Task 2: Manifest schema + I/O (lib_manifest.py)¶
Files:
- Create: research/2026-06-06-audio-union/lib_manifest.py
- Modify: research/2026-06-06-audio-union/tests/test_union.py
- [ ] Step 1: Write the failing test
# append to tests/test_union.py
from lib_manifest import Row, rows_to_parquet, read_manifest
def test_row_roundtrips_through_parquet(tmp_path):
rows = [Row(id="phonbank_x", source="phonbank", population="child",
length_class="word", subject="s1", clip_path="/tmp/x.wav",
produced=["k", "æ", "t"], duration_ms=600).asdict()]
p = tmp_path / "m.parquet"
rows_to_parquet(rows, p)
df = read_manifest(p)
assert df["n_phonemes"][0] == 3 and df["produced"][0].to_list() == ["k", "æ", "t"]
- [ ] Step 2: Run it, verify it fails
Run: uv run pytest research/2026-06-06-audio-union/tests/test_union.py -k roundtrip -v
Expected: FAIL — ModuleNotFoundError: lib_manifest.
- [ ] Step 3: Implement
lib_manifest.py
# lib_manifest.py
from dataclasses import dataclass, field, asdict
import polars as pl
from pathlib import Path
@dataclass
class Row:
id: str; source: str; population: str; length_class: str
subject: str; clip_path: str; produced: list[str]; duration_ms: int
split: str = "train"
def asdict(self):
d = asdict(self); d["n_phonemes"] = len(self.produced); return d
def rows_to_parquet(rows: list[dict], path: Path):
pl.DataFrame(rows).write_parquet(path)
def read_manifest(path: Path) -> pl.DataFrame:
return pl.read_parquet(path)
- [ ] Step 4: Run tests, verify pass
Run: uv run pytest research/2026-06-06-audio-union/tests/test_union.py -k roundtrip -v
Expected: PASS.
- [ ] Step 5: Commit
git add research/2026-06-06-audio-union/lib_manifest.py research/2026-06-06-audio-union/tests/test_union.py
git commit -m "feat(audio-union): manifest row schema + parquet I/O"
Task 3: Shared clip cache helper (lib_audio.py)¶
Files:
- Create: research/2026-06-06-audio-union/lib_audio.py
- Modify: tests/test_union.py
The single resample-and-cache function every extractor uses.
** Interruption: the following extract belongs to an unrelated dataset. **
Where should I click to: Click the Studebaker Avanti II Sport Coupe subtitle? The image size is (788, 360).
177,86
Checkpoint = skip if cached.
- [ ] Step 1: Write the failing test
# append to tests/test_union.py
import numpy as np, soundfile as sf
from lib_audio import cache_clip, SR
def test_cache_clip_resamples_to_16k_and_is_idempotent(tmp_path):
src = tmp_path / "in.wav"
sf.write(src, np.zeros(44100, dtype="float32"), 44100) # 1s @ 44.1k
out = cache_clip(str(src), tmp_path / "clips", "torgo", "u1", start_ms=None, end_ms=None)
arr, sr = sf.read(out)
assert sr == SR == 16000 and len(arr) == 16000
mtime = out.stat().st_mtime
cache_clip(str(src), tmp_path / "clips", "torgo", "u1", None, None) # rerun
assert out.stat().st_mtime == mtime # not rewritten (checkpoint)
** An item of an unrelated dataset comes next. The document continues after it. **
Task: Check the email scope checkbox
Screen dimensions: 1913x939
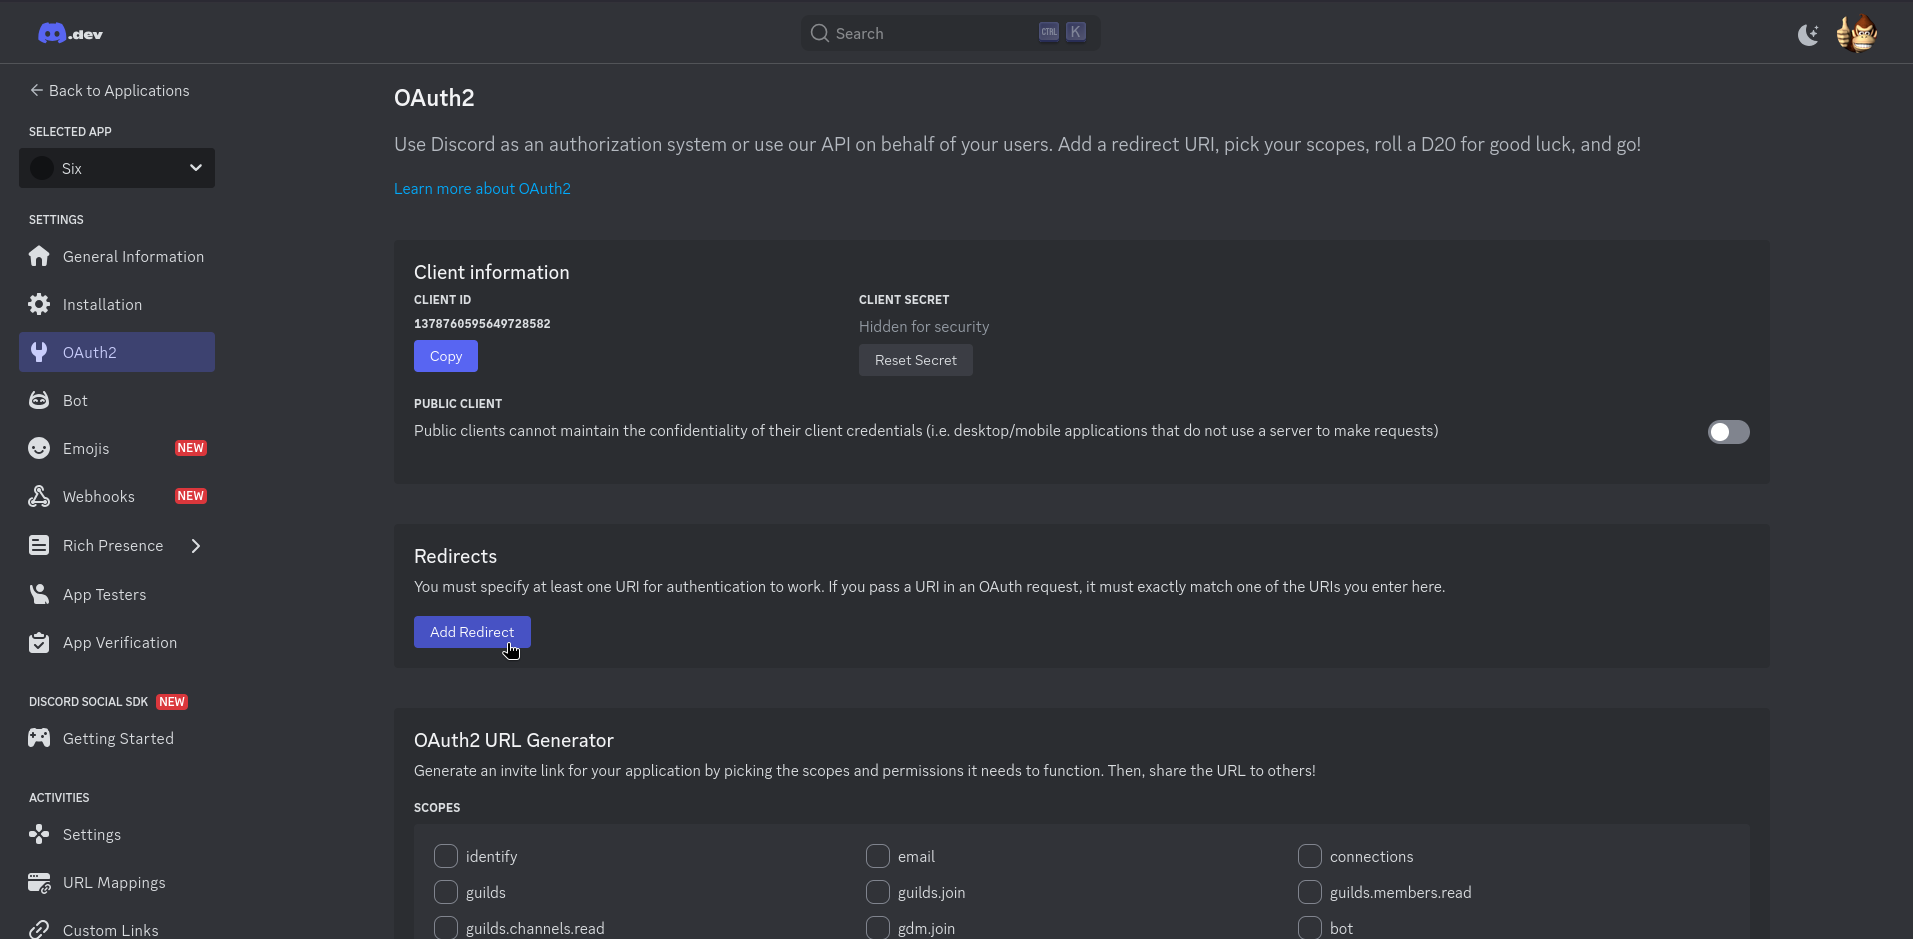Action: 878,857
- [ ] Step 2: Run it, verify it fails
Run: uv run pytest research/2026-06-06-audio-union/tests/test_union.py -k cache_clip -v
Expected: FAIL — ModuleNotFoundError: lib_audio.
- [ ] Step 3: Implement
lib_audio.py
# lib_audio.py
from pathlib import Path
import numpy as np, soundfile as sf
SR = 16000
def cache_clip(src_path, clips_dir: Path, source: str, clip_id: str,
start_ms, end_ms) -> Path:
out = Path(clips_dir) / source / f"{clip_id}.wav"
if out.exists():
return out # checkpoint: already cached
out.parent.mkdir(parents=True, exist_ok=True)
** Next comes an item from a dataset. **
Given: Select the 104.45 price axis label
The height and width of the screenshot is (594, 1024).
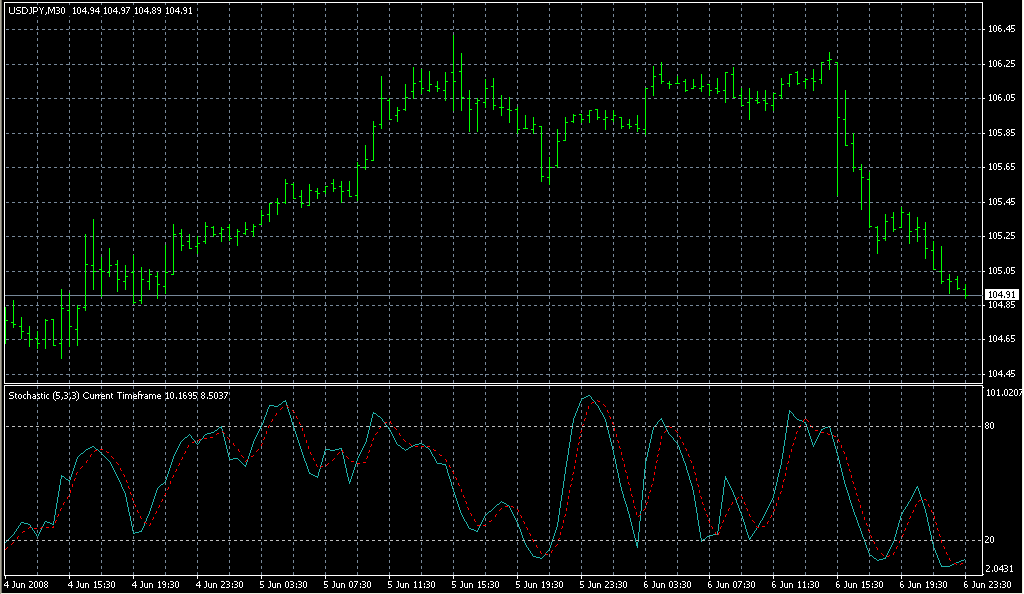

arr, sr = sf.read(src_path, dtype="float32")
if arr.ndim > 1: arr = arr.mean(axis=1)
if start_ms is not None and end_ms is not None:
arr = arr[int(start_ms/1000*sr):int(end_ms/1000*sr)]
if sr != SR:
import librosa
arr = librosa.resample(arr, orig_sr=sr, target_sr=SR)
sf.write(out, arr.astype("float32"), SR)
return out
- [ ] Step 4: Run tests, verify pass
Run: uv run pytest research/2026-06-06-audio-union/tests/test_union.py -k cache_clip -v
Expected: PASS.
- [ ] Step 5: Commit
git add research/2026-06-06-audio-union/lib_audio.py research/2026-06-06-audio-union/tests/test_union.py
git commit -m "feat(audio-union): resample-to-16k clip cache (idempotent/checkpointed)"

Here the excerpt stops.